Il Second Brain è un sistema per raccogliere e organizzare informazioni fuori dalla mente. Un modo semplice per ridurre il rumore mentale e usare meglio tempo, idee e attenzione.

Il concetto di Second Brain e come costruirselo
Photo by Growtika / Unsplash

Viviamo sommersi dalle informazioni. Articoli da leggere, idee da ricordare, note sparse, link salvati “per dopo” che poi non ritroviamo mai. Il problema non è la mancanza di informazioni, ma la difficoltà nel gestirle, la difficoltà di ritrovare ciò che cercavamo nel momento in cui ci serve. È da qui che nasce il concetto di Second Brain.

Questo blog è il mio Second Brain

Cos’è un Second Brain

Un Second Brain è un sistema esterno alla nostra mente che serve a raccogliere, organizzare e recuperare informazioni in modo affidabile. La nostra mente è fatta per pensare, non è in grado di ricordare tutto. Dobbiamo trovare il modo di delegare parte della memoria ad un sistemo esterno (come se fosse un HD esterno per il nostro PC).

Perché ha senso costruirne uno

Ogni volta che hai idee che rischiano di perdersi, ogni volta che salvi articoli, contenuti, video di Youtube salvati all'interno del "Guarda più tardi", ogni volta che devi risolvere nuovamente problemi che hai già affrontato potresti aver bisogno di un Second Brain. Il mio Second Brain è questo blog, annoto tutto ciò di cui voglio parlare, di cui voglio ricordarmi, per poi recuperalo al momento del bisogno. Ci sono mille modi diversi e non bisogna per forza creare il proprio blog, ognuno deve trovare il proprio sistema, imperfetto, disorganizzato ma che sia utile ad ottimizzare il proprio tempo.

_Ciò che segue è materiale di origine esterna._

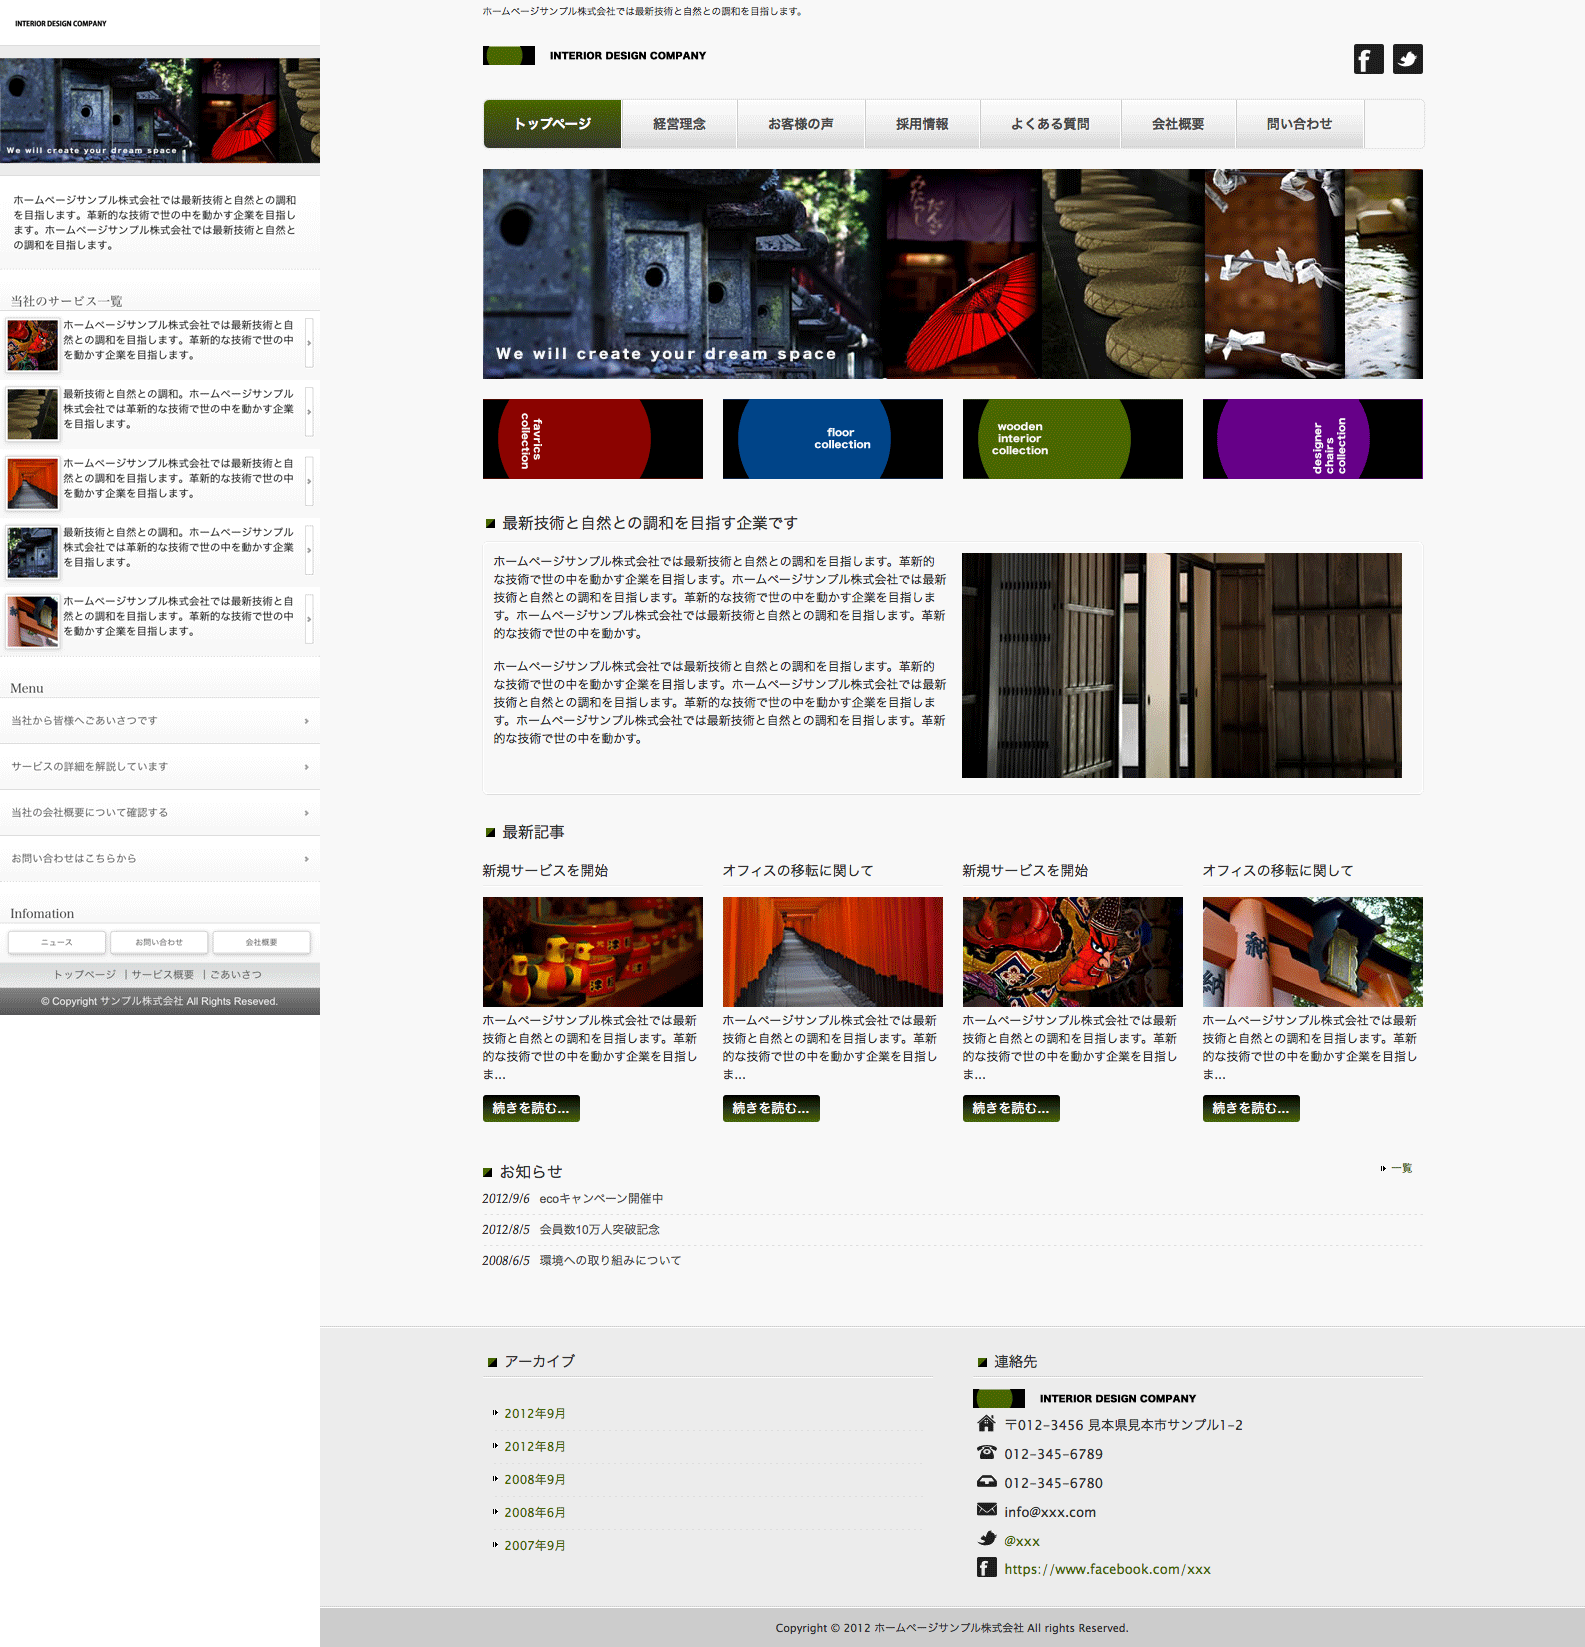Select the 問い合わせ navigation tab
The height and width of the screenshot is (1647, 1585).
pos(1299,124)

Gli elementi base di un Second Brain

Un Second Brain funziona se ha quattro caratteristiche:

1. Un posto unico: Tutte le informazioni importanti devono finire nello stesso luogo.

2. Organizzazione semplice: Meglio poche categorie chiare che mille cartelle.

3. Facilità di inserimento: Se salvare qualcosa richiede troppo sforzo, smetterai di farlo.

4. Facilità di recupero: Un’informazione vale solo se la ritrovi quando serve.

L'esempio di OwnTheAika: questo blog rappresenta il mio posto unico, ha poche categorie, quelle che mi servono per organizzare le mie passioni, creare un post richiede un po' di lavoro, ma rielaborare le informazioni che leggo in giro mi permette di comprenderle meglio, di scriverle in un modo chiaro e semplice per poterci ragionare successivamente e per permettere a te che stai leggendo di comprendere facilmente il concetto che volevo esprimere. Infine, basta cercare parole chiavi all'interno del blog per recuperare il messaggio di cui avevo bisogno.

Come costruire un Second Brain

1️. Scegli uno strumento

Non serve l'app perfetta, non serve nemmeno un blog. Bastano applicazioni come Notion o OneNote.

2️. Parti da ciò che già consumi

Salva ciò che merita di essere memorizzati, articolari, concetti dai libri, appunti, idee. Segna ogni cosa, anche in un modo non organizzato.

3️. Scrivi con parole tue

Questa è la parte fondamentale, non basta salvare un link o copiare un pezzo da un libro. I concetti vanno rielaborati, va spiegato perché vuoi ricordare ciò che hai deciso di aggiungere al Second Brain. Questa fase è la vera barriera nella costruzione del Second Brain, è qui che è richiesto il tuo impegno, la tua costanza per organizzare le tue idee e la tua produttività.

5️. Rivedi, rileggi, recupera

Recuperare le informazioni dal Second Brain è la parte finale ma fondamentale del perché è stato creato. Quando avrai bisogno di informazioni le troverai, saranno lì come servono a te, accessibili e chiari, come se le avessi scritte in quel momento.

Il vero vantaggio

Il beneficio più grande non è ricordare di più. È pensare meglio.